A high influx of PMNs into rabbit corneal stroma after excimer laser therapy was recently reported.7 Our study confirms these findings and suggests that the high levels of oxidised lipids found in the irradiated corneas after 24 hours are produced by these infiltrating PMNs, since corneas removed immediately after the laser therapy did not show any oxidative damage. It is also possible that lipid peroxidation in the cornea was produced by the direct, but delayed, effect of the excimer laser on the tissue; however, recent studies show that free radicals generated during excimer laser ablation are highly reactive at room temperature and, therefore, are transient products of the photoablation event.21
The accumulation of PMNs close to the surface of the ablated area may be explained by the production of chemotactic agents such as arachidonic acid metabolites.22 In a recent study, however, the inhibition of prostaglandin E2 and leukotriene B4 increased the infiltration of PMNs in the cornea after excimer laser therapy.7 This finding can be explained in part by the chemotactic properties of the oxidised lipids already reported by Gotoet al. 23 These chemotactic agents amplify the inflammatory process, attract more PMNs to the laser ablated surface, and cause membrane lipid peroxidation at the site. This observation shows the use of topical corticosteroid immediately postoperatively may have a clinical value in humans, since it reduces the number of inflammatory cells at the site of laser treatment in rabbits.7
In conclusion, we have demonstrated the presence of oxygen radical mediated tissue damage in the form of lipid peroxidation following excimer laser keratectomy. Procedures to reduce this oxidative damage in corneas may minimise tissue damage after photorefractive surgery.

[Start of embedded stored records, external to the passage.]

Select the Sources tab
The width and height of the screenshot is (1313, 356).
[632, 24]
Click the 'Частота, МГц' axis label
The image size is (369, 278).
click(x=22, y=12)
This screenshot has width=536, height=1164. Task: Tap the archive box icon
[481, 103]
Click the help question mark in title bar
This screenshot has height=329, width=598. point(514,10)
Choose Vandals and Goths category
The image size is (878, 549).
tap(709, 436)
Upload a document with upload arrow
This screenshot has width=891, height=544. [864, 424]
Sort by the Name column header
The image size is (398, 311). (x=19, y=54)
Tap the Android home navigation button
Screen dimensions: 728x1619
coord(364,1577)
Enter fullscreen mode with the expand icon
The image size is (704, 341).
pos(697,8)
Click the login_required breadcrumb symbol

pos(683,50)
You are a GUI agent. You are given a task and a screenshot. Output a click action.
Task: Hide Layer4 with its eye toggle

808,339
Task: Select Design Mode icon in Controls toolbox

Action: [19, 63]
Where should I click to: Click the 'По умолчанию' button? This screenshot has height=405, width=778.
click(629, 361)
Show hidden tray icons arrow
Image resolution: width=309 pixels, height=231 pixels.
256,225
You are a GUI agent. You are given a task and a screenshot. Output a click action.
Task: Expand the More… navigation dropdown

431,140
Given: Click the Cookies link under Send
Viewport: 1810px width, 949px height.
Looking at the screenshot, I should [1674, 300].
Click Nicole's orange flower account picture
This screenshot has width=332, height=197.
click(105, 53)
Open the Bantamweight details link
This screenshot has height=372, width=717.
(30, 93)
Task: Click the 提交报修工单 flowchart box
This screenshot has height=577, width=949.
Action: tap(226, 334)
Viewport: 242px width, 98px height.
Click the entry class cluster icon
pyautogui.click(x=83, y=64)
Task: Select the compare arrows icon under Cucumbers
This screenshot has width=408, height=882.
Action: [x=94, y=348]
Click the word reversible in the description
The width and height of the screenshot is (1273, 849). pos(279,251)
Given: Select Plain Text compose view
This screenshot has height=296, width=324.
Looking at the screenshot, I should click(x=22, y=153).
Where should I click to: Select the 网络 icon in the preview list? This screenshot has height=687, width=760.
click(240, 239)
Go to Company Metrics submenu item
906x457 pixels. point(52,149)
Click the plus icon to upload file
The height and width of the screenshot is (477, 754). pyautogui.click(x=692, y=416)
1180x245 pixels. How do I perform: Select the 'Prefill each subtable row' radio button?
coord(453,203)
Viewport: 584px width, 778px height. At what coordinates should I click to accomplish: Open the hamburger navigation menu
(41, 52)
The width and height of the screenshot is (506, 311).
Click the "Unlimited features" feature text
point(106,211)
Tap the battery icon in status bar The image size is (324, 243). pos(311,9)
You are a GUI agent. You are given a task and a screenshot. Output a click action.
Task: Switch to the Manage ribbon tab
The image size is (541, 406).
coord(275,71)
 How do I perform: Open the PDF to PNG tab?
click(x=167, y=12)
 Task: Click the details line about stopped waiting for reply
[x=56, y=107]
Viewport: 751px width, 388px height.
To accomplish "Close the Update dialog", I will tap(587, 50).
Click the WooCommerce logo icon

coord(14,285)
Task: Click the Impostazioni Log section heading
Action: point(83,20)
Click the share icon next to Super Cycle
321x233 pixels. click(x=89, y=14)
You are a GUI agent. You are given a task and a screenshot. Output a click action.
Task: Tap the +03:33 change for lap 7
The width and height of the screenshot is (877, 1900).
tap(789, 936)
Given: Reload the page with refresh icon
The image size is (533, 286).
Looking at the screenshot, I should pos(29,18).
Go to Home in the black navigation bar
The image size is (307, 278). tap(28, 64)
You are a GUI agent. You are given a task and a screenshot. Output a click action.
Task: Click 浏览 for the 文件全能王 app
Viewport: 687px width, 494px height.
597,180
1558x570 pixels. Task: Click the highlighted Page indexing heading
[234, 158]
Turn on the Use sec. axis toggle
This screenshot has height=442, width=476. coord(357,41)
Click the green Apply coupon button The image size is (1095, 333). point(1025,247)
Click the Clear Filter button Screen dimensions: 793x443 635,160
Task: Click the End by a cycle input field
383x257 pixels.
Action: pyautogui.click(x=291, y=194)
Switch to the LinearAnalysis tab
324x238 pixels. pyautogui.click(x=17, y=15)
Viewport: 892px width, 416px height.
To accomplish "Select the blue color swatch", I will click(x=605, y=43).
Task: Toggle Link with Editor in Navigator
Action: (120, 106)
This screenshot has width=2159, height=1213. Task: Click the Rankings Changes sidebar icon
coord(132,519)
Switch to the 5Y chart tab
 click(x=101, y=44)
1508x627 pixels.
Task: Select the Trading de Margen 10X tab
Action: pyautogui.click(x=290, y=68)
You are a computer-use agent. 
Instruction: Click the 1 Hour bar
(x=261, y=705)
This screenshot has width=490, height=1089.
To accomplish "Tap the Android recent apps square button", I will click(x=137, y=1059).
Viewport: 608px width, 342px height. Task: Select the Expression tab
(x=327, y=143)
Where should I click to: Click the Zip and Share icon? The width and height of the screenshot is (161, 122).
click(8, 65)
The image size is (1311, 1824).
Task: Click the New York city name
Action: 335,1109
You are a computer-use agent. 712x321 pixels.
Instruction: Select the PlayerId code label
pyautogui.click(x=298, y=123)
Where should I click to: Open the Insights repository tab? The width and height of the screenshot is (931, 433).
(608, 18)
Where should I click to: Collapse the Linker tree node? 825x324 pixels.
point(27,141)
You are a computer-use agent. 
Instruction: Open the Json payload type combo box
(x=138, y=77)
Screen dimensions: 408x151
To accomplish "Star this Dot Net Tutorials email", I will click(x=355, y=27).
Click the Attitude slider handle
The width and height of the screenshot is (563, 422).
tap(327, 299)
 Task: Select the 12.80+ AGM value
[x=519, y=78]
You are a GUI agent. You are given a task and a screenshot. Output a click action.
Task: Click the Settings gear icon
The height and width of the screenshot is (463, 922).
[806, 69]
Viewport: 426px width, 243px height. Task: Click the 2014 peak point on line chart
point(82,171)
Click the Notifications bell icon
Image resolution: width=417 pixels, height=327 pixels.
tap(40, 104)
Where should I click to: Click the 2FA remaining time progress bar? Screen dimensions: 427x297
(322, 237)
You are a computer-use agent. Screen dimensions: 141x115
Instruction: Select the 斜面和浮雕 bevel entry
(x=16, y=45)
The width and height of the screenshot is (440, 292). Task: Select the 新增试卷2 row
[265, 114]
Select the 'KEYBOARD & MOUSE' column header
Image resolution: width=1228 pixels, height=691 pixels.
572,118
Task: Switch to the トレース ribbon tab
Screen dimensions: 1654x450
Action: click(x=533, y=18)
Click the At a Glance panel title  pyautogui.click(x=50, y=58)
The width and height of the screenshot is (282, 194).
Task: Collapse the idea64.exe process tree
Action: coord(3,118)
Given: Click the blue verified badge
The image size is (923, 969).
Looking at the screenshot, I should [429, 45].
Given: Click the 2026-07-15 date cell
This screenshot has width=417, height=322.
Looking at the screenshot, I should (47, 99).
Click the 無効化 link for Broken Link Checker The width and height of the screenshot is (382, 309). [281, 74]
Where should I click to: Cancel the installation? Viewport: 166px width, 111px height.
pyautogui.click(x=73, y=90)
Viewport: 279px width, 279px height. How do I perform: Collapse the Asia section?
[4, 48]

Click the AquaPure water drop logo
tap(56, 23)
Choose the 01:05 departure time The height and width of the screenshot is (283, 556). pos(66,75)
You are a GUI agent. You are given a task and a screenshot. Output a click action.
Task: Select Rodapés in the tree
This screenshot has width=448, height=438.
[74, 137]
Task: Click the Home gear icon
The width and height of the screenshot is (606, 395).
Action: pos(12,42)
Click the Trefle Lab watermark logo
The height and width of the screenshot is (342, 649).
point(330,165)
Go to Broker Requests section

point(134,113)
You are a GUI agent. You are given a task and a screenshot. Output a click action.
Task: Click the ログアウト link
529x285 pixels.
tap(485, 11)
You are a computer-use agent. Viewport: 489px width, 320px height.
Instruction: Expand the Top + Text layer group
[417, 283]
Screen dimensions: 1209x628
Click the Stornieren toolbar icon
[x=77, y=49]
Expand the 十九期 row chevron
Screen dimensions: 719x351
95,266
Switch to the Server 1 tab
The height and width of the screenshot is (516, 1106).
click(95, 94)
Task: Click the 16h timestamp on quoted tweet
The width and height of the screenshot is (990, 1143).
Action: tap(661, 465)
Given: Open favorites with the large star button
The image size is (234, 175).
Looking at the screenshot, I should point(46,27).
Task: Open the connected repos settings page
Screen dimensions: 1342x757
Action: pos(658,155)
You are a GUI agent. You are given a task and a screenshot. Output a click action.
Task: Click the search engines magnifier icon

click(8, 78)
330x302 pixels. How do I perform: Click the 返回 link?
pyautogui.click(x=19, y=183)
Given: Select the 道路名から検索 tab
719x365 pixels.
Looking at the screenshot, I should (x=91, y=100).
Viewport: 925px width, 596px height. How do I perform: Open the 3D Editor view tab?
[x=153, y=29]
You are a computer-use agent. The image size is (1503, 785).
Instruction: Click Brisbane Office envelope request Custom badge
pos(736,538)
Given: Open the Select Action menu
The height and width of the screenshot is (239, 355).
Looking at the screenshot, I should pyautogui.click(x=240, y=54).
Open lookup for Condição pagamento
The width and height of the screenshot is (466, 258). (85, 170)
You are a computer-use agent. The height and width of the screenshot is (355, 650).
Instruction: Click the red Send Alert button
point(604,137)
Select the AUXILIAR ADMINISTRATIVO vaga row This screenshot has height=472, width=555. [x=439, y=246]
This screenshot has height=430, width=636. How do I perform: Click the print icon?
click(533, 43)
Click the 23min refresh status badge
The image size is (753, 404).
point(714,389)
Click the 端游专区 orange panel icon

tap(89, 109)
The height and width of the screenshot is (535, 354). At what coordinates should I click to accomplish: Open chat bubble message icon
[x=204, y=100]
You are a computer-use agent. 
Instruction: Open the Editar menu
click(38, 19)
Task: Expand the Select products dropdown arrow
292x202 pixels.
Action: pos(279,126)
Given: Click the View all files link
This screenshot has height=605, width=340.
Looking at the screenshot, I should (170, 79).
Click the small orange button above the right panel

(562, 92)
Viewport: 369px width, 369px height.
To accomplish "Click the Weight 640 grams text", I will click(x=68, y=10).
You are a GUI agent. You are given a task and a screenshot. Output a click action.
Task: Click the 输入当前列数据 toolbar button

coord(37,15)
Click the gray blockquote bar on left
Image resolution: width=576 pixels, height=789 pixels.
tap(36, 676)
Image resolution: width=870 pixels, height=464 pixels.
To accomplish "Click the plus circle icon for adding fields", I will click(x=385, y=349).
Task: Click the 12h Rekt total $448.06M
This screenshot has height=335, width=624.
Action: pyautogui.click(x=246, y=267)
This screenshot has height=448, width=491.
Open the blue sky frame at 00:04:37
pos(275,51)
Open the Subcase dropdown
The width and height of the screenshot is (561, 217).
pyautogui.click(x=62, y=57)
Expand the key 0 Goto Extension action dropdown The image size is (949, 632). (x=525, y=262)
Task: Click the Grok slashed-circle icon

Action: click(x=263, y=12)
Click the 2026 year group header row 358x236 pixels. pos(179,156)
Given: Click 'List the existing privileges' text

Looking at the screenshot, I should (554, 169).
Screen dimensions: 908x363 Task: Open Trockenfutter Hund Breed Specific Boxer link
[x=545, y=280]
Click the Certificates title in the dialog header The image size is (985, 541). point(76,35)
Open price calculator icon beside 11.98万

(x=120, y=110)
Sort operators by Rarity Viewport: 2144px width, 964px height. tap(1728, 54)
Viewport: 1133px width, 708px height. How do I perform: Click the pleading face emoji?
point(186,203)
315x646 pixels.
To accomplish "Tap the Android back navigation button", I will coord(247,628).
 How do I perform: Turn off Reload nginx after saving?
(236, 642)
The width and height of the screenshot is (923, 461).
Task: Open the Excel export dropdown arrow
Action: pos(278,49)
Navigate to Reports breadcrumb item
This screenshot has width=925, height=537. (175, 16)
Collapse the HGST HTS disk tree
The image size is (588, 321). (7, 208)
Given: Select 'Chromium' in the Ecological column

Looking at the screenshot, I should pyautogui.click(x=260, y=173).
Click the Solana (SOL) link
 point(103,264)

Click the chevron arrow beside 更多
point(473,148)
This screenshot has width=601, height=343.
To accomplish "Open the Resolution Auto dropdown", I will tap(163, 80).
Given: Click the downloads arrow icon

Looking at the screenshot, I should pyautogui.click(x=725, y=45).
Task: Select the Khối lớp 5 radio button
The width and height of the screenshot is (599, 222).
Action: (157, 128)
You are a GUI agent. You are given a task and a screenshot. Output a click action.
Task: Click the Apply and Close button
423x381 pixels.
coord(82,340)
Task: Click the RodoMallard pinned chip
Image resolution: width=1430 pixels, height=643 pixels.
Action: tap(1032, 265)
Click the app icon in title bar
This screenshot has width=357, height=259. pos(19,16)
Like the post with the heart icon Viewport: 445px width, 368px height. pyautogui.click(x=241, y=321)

Supported in part by a grant from the Autry Foundation, Los Angeles, California, and by the National Eye Institutes/NIH core grant EY03040, Bethesda, Maryland, and an unrestricted grant from Research to Prevent Blindness Inc, New York.
P J McD is a William and Mary Greeve International Research Scholar. S H is supported by a scholarship from Brazilian National Council for Research (CNPq).